Chut.
J't'en demande pas des tonnes. Juste de faire taire les bruits de la ville, ceux dans ta tête, de fermer les yeux et d'écouter. Tu veux sûrement te concentrer sur les lumières qui dansent sous tes paupières, je sais que c'est marrant, que c'est magique, mais elles seront toujours là quand on reviendra. Allez, viens. Prends ma main, on file vers l'enfance.
J'ai pas énormément de souvenirs de gosses. J'crois qu'ils se sont pas forcément trop accrochés à ma peau, ils sont tombés tout au fond de mes poches d'adulte, lovés contre un ticket de métro.

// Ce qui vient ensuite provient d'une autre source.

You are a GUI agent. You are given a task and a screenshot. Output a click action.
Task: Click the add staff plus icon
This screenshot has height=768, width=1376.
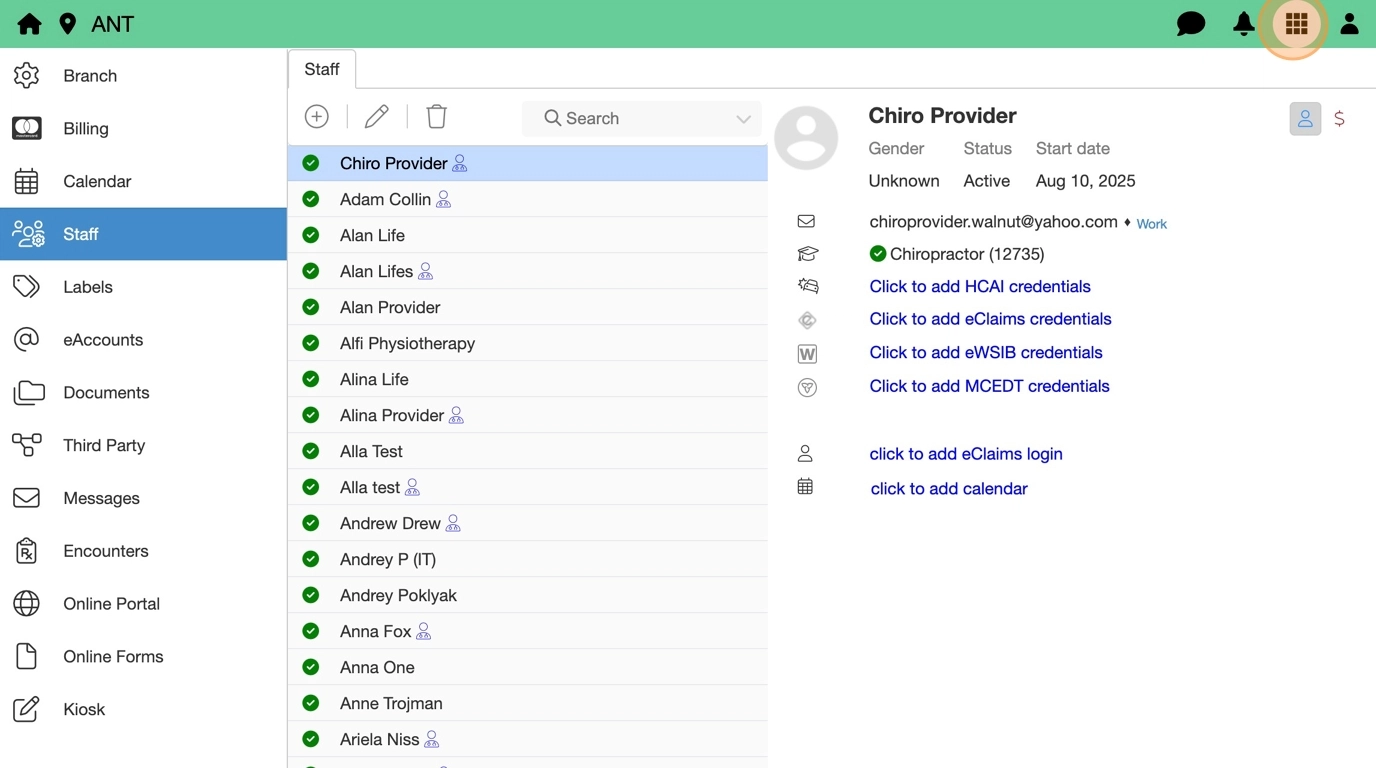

Le peu dont j'me souviens me fait mal, alors je veux pas aller plus loin. Mais c'est un chemin nécessaire, non? Parfois c'est nécessaire de se rappeler de qui tu as été. De ce qui a participé à ta construction, de c'qui a transformé le p'tit prince en dragon. Timothée de Fombelle m'a montré la voie vers la deuxième étoile à droite. Il m'a dit d'aller tout droit jusqu'au matin. Pas eu besoin de Clochette. J'ai plongé dans les pages et déjà j'étais ailleurs.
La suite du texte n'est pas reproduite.